Strategies for Distributing Heating, Cooling, and Electricity
District energy systems are highly flexible in terms of generation technologies at the central energy facility, said Kevin Hagerty, president and CEO of Vicinity Energy.
“One example of this is, in a building, you may only have an electric chiller, or a chiller that uses steam—an absorption chiller,” Hagerty said. “At a central energy facility, you’ll probably have both, and you’re flexible enough to change what technologies you’re using to generate the chilled water based on what the commodity pricing is. If the gas price is low, you’ll use the steam chiller. If electricity prices are low, you’ll use the electric chiller.”
Heating in district energy systems often incorporates natural gas boilers with oil boilers as a backup, as well as cogeneration technologies that can recover waste heat, Hagerty added. “We’re starting to see a lot of high-temperature, high-pressure heat pumps that we’ve seen being deployed in earnest over in Europe. We’re in the process of installing a large-scale, 35 MW heat pump up in Boston,” he said. “We have electric boilers going in across our fleet. You’re starting to see heat pumps and electric boilers as the next generation.”

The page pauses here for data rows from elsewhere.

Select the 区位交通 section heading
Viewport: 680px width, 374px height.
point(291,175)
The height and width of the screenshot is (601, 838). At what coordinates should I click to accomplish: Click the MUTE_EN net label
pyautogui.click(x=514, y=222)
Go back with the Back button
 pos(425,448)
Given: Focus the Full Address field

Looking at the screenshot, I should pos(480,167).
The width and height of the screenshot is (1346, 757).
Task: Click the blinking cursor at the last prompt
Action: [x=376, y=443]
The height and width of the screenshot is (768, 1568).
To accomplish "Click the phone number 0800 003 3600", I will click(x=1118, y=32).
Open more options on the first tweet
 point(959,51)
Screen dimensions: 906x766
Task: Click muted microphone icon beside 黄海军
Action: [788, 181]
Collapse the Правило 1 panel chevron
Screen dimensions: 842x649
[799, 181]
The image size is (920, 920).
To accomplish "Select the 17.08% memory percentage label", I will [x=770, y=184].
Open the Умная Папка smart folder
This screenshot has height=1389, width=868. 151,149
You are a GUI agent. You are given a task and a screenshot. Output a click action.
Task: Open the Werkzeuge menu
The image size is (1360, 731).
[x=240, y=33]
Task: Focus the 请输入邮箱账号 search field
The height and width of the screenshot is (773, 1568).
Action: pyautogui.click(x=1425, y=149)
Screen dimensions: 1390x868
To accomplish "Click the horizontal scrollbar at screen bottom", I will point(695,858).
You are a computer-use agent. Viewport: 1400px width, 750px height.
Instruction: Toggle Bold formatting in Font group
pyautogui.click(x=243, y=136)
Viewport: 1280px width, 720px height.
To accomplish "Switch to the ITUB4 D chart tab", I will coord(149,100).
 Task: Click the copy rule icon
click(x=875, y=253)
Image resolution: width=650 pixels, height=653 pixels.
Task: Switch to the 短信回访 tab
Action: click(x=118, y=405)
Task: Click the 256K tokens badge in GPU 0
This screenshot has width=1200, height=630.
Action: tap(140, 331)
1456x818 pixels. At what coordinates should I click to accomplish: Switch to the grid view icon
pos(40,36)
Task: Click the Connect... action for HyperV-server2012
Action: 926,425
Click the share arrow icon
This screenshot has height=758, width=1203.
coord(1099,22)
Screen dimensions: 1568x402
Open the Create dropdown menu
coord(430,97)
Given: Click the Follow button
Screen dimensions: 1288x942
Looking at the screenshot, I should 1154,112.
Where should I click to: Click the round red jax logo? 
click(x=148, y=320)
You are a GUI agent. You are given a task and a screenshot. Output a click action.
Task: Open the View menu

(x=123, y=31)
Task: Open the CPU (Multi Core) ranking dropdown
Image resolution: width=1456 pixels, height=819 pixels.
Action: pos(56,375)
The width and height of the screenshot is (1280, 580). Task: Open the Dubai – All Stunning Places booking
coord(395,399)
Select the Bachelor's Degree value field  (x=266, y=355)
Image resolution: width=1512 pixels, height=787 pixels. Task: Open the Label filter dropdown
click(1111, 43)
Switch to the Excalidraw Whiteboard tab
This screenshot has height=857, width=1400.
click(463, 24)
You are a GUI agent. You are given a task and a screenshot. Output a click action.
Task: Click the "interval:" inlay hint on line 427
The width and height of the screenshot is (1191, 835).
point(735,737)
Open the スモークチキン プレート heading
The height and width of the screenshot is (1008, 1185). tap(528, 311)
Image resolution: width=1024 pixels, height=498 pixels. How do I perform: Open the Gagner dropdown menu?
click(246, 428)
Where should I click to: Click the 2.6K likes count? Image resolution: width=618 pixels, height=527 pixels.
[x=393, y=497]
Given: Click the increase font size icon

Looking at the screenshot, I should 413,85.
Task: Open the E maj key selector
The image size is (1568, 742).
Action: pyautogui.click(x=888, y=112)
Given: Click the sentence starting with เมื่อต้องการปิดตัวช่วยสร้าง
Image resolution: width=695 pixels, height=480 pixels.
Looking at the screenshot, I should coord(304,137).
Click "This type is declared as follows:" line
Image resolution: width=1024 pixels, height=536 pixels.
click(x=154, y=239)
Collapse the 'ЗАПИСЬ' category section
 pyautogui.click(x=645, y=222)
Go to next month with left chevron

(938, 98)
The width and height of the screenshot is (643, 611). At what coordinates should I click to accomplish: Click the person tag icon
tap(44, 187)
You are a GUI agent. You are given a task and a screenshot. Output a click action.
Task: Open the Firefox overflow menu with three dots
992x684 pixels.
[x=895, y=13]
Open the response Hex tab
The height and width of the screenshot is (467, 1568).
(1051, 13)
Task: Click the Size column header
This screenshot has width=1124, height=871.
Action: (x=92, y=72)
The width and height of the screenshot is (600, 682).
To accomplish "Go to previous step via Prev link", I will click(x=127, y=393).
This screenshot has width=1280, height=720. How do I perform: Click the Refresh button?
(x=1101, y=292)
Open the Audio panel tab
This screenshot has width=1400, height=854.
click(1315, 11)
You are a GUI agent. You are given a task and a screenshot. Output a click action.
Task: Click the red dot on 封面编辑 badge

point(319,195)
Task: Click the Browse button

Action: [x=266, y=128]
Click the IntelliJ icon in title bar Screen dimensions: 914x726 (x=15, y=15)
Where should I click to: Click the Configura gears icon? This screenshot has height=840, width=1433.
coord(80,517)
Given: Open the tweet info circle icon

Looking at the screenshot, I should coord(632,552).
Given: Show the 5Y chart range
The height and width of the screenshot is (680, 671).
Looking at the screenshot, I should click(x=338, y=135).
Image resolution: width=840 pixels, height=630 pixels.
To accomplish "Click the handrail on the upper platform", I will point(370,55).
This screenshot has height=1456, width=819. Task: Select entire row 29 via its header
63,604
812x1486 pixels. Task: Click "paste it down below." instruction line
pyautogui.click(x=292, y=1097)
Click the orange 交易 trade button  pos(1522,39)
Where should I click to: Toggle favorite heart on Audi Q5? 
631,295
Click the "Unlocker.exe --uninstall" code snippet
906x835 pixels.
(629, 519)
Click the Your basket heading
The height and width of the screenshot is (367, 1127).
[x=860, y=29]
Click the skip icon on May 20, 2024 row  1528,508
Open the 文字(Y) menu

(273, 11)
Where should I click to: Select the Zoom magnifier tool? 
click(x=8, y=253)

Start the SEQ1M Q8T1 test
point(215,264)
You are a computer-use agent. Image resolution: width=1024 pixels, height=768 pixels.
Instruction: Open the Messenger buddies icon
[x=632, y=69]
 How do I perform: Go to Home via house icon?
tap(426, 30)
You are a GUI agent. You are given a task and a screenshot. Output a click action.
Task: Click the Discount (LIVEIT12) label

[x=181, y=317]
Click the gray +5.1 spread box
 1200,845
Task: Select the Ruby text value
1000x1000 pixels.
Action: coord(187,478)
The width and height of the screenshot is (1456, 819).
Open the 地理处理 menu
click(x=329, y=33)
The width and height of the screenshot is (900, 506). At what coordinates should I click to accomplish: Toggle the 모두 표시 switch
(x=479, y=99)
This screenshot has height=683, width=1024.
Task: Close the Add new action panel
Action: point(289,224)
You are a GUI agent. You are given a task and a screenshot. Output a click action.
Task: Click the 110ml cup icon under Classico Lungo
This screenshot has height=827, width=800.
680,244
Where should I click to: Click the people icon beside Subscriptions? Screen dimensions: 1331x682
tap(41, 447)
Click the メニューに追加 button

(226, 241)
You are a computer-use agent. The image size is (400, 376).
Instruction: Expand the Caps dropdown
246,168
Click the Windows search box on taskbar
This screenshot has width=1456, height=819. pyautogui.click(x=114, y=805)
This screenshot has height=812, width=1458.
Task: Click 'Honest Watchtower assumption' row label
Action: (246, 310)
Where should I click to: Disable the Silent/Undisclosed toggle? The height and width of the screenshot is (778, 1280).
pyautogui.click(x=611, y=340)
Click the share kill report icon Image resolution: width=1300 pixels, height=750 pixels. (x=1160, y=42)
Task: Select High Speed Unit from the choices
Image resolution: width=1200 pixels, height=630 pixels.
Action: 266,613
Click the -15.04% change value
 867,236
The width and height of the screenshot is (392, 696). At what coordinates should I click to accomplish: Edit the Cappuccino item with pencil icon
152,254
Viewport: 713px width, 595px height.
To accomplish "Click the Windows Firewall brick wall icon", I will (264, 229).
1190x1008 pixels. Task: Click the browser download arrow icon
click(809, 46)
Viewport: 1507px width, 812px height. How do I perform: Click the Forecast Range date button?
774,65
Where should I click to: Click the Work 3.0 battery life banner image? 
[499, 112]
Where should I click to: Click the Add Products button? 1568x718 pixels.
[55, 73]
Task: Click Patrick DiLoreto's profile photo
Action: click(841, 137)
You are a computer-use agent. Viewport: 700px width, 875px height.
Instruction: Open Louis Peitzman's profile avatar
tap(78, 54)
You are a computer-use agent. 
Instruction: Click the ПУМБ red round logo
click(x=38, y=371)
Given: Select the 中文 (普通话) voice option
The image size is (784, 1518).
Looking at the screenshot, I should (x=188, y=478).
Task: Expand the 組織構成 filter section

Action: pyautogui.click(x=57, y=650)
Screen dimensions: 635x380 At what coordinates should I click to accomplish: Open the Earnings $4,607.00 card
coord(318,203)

The key to choosing technologies and deployment strategies for a new district energy system is to think about what the buildings need the most, Howe advised. “Whatever the system is, it’s a function of getting that energy to the end user,” Howe said. “What the end user needs is the driving force.”
For some buildings and campuses, this can require an unconventional approach. One Vicinity Energy system uses supply heat from waste incineration, while another incorporates used vegetable oil, Hagerty said.